Scaling with Multiple Threads
We have recently done some performance measurement to see how well the RANGO algorithm scales with multiple threads. For this benchmark we used an Intel i7 860 with 2.8GHZ. This machine has 4 cores, and it is possible to enable Hyper-threadding.
In this benchmark, we set both stops.min_iterations and stop.max_iterations to 3,000,000, and set stops.min_runtime to 0 and stops.max_runtime to a ridiculous large number like 99999999. This effectively lets RANGO run purely iteration based for exactly 3,000,000 iterations. See the API documentation for more information on the stops. The result of that matching can be seen in the above picture.
Scaling with Cores
We then proceeded to change performance.threads. The default setting is 0, which means use as many threads as available. With Hyper-threadding enabled, this would mean 8 on that CPU. We set successively set the number of threads to 1, 2, 3, and 4, measured runtime, and got this nice result.
It shows that RANGO scales very well with the number of cores. It is not completely linear, but each additional thread substantially improves performance.

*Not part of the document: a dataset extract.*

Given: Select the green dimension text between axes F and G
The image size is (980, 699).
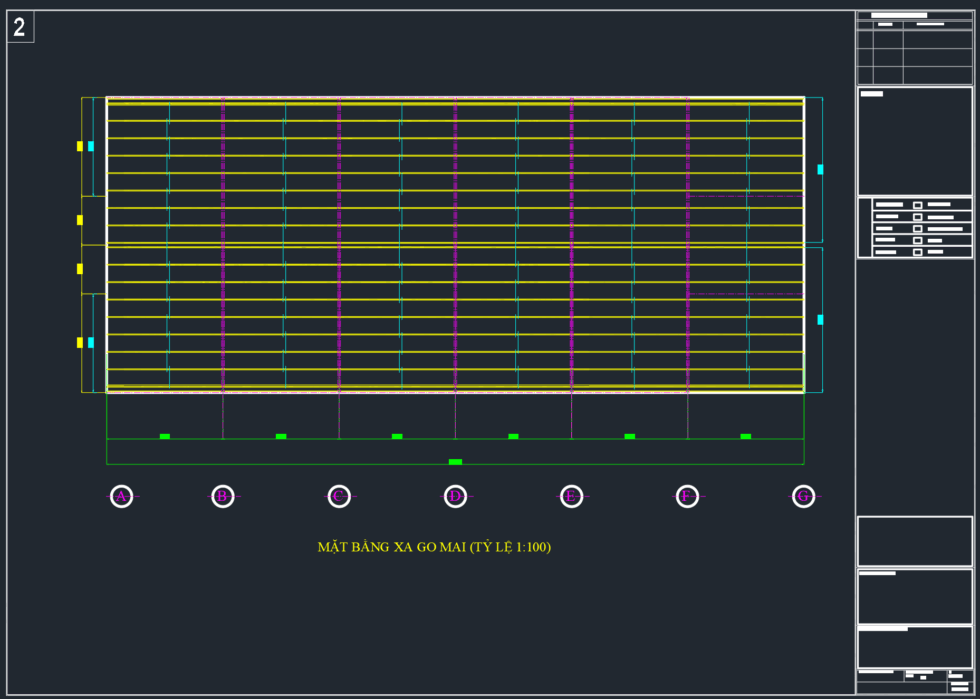Looking at the screenshot, I should 745,436.
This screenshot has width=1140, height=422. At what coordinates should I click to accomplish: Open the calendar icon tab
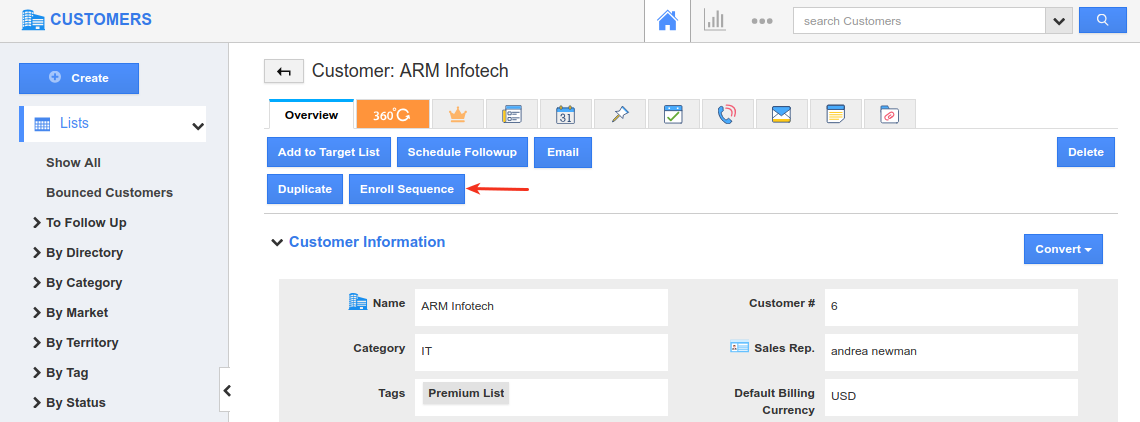[x=565, y=115]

Scaling with Hyper-Threadding
We continued increasing the number of threads to 5, 6, 7, and 8 so that hyper-threadding was used.

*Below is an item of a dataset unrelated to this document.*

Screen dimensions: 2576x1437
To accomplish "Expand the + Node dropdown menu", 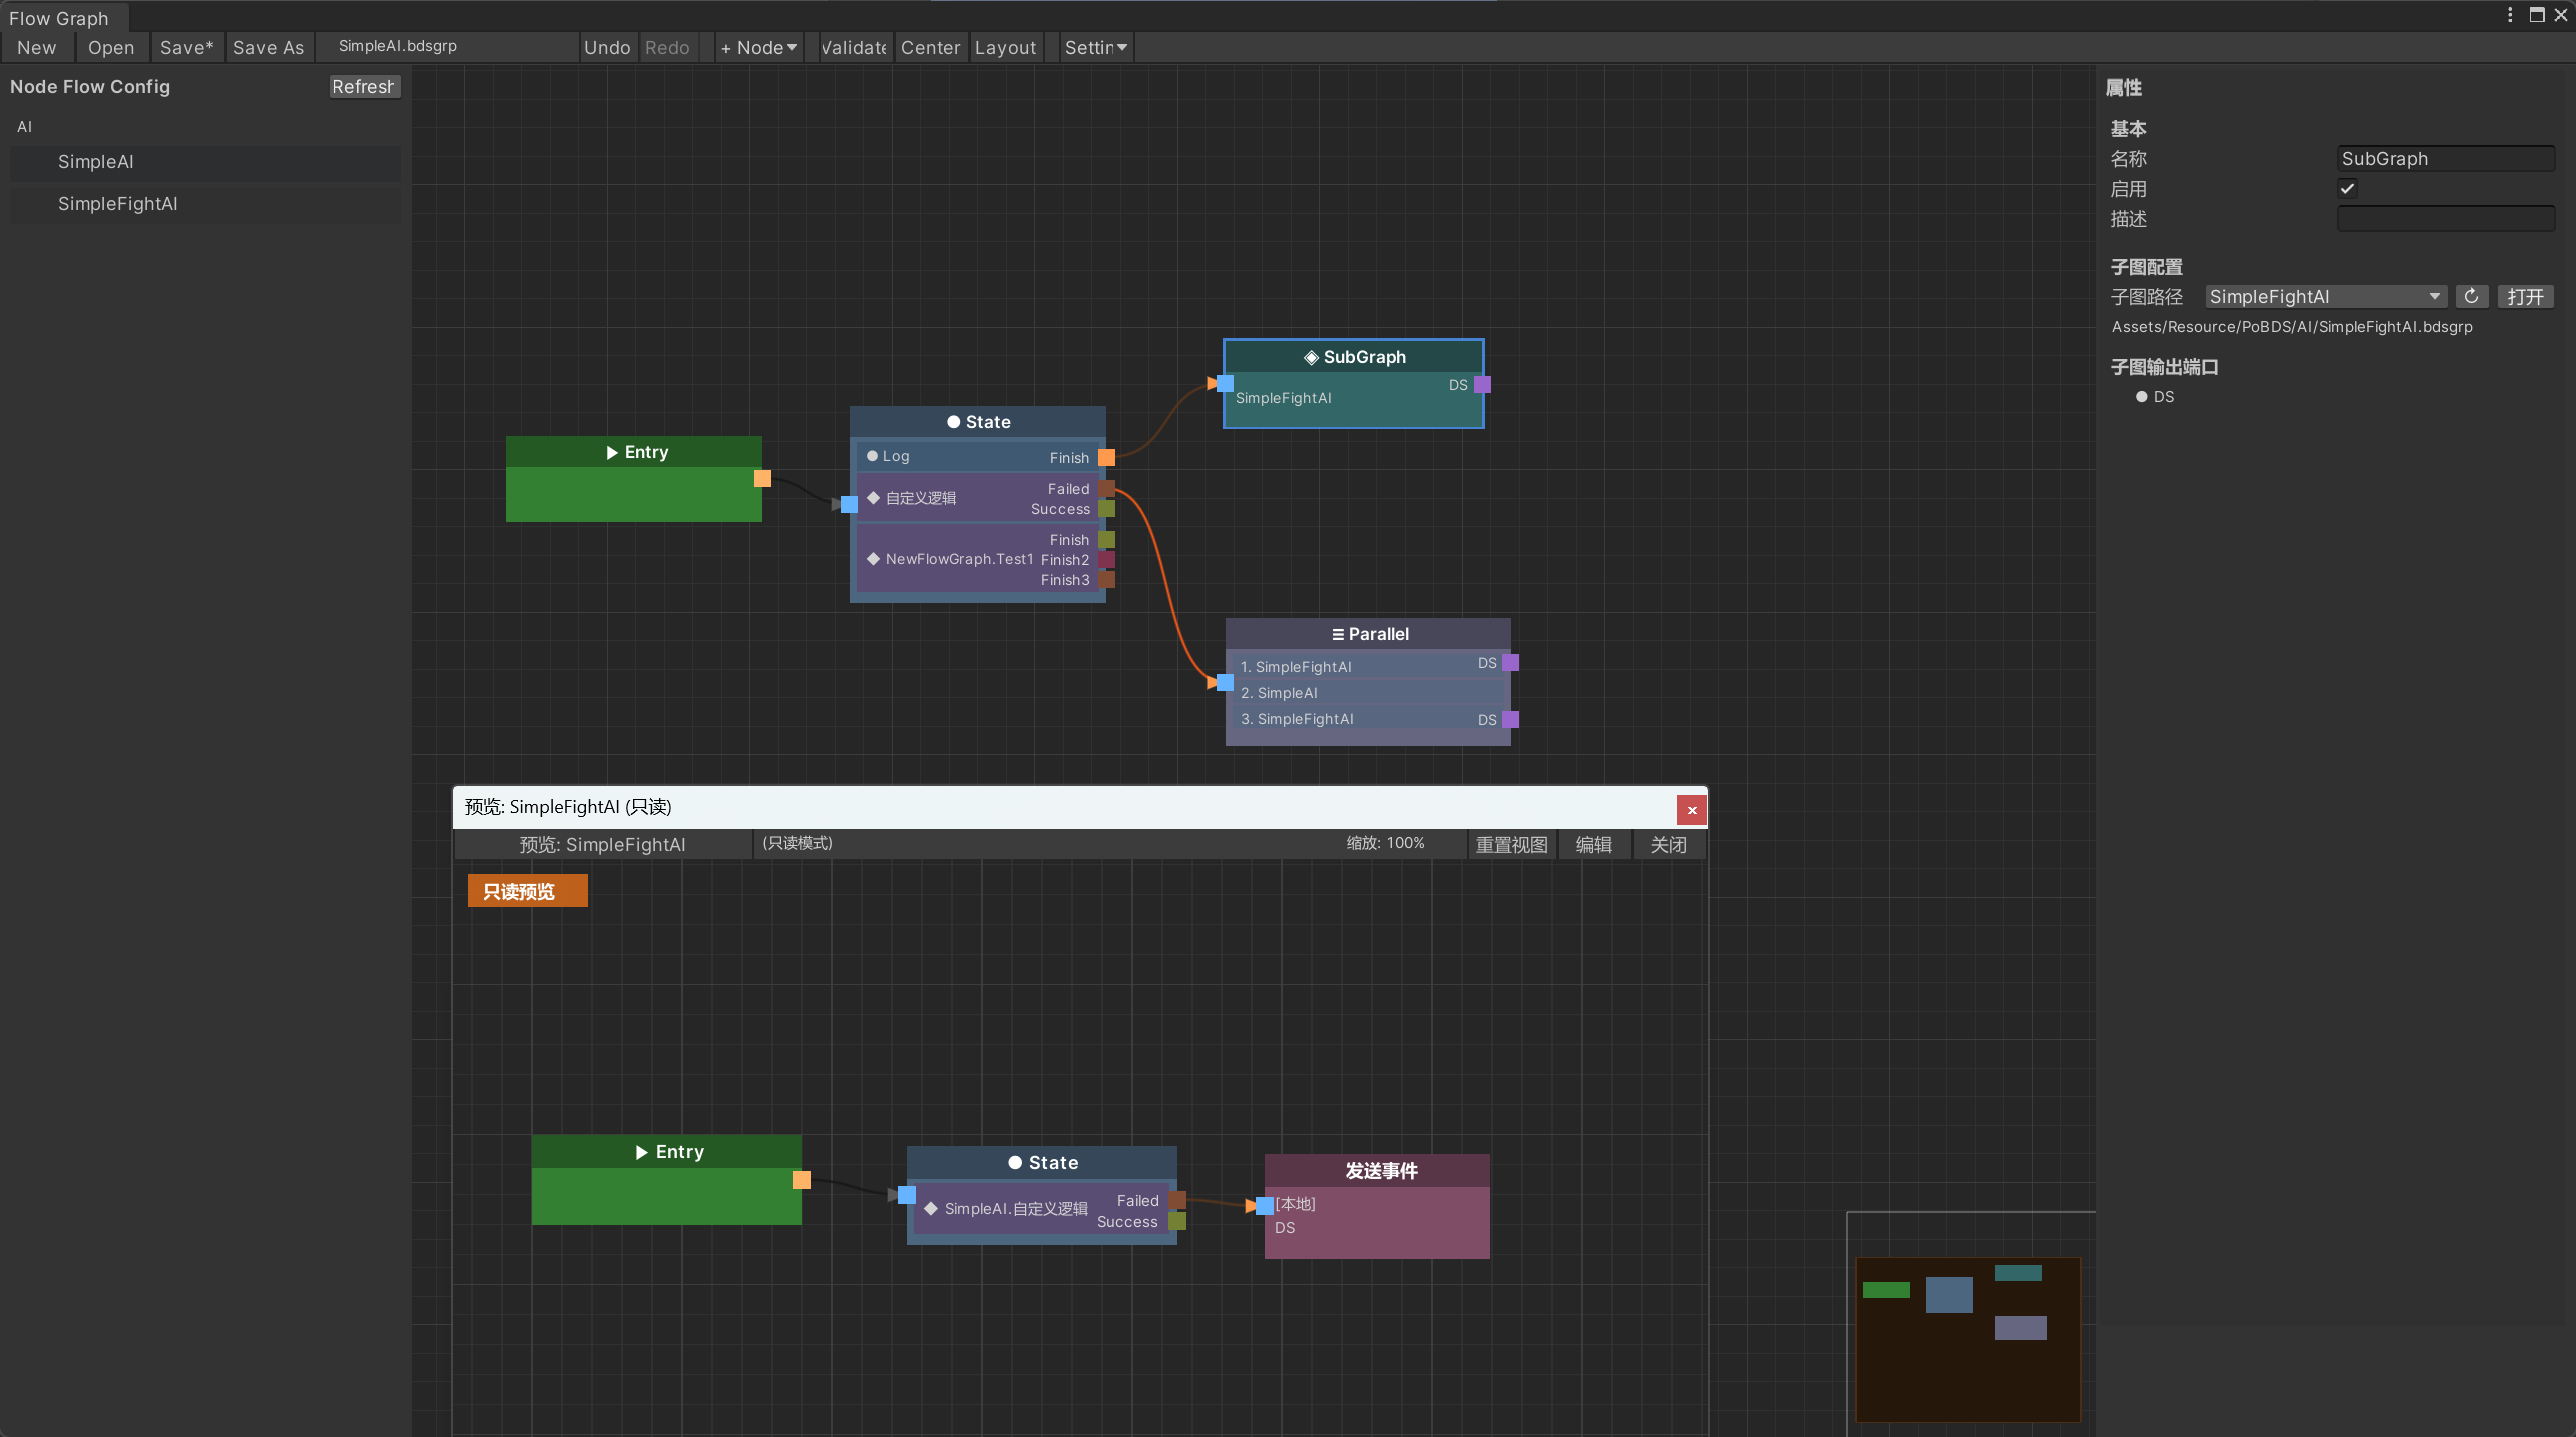I will click(x=759, y=48).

The performance improvement continues, even though two threads are now running on the same core. It looks like Hyper Threading does indeed improve performance for RANGO. The trend has flattend quite a bit compared to using cores directly, but the speedup is still quite noticeable.
The morale of the story: Using all available threads definitely pays off. When keeping stops.threads at 0 (the default configuration) will use all available threads for maximum performance. So just keep the setting at 0, and enable hyper threadding in the BIOS if your CPU supports it.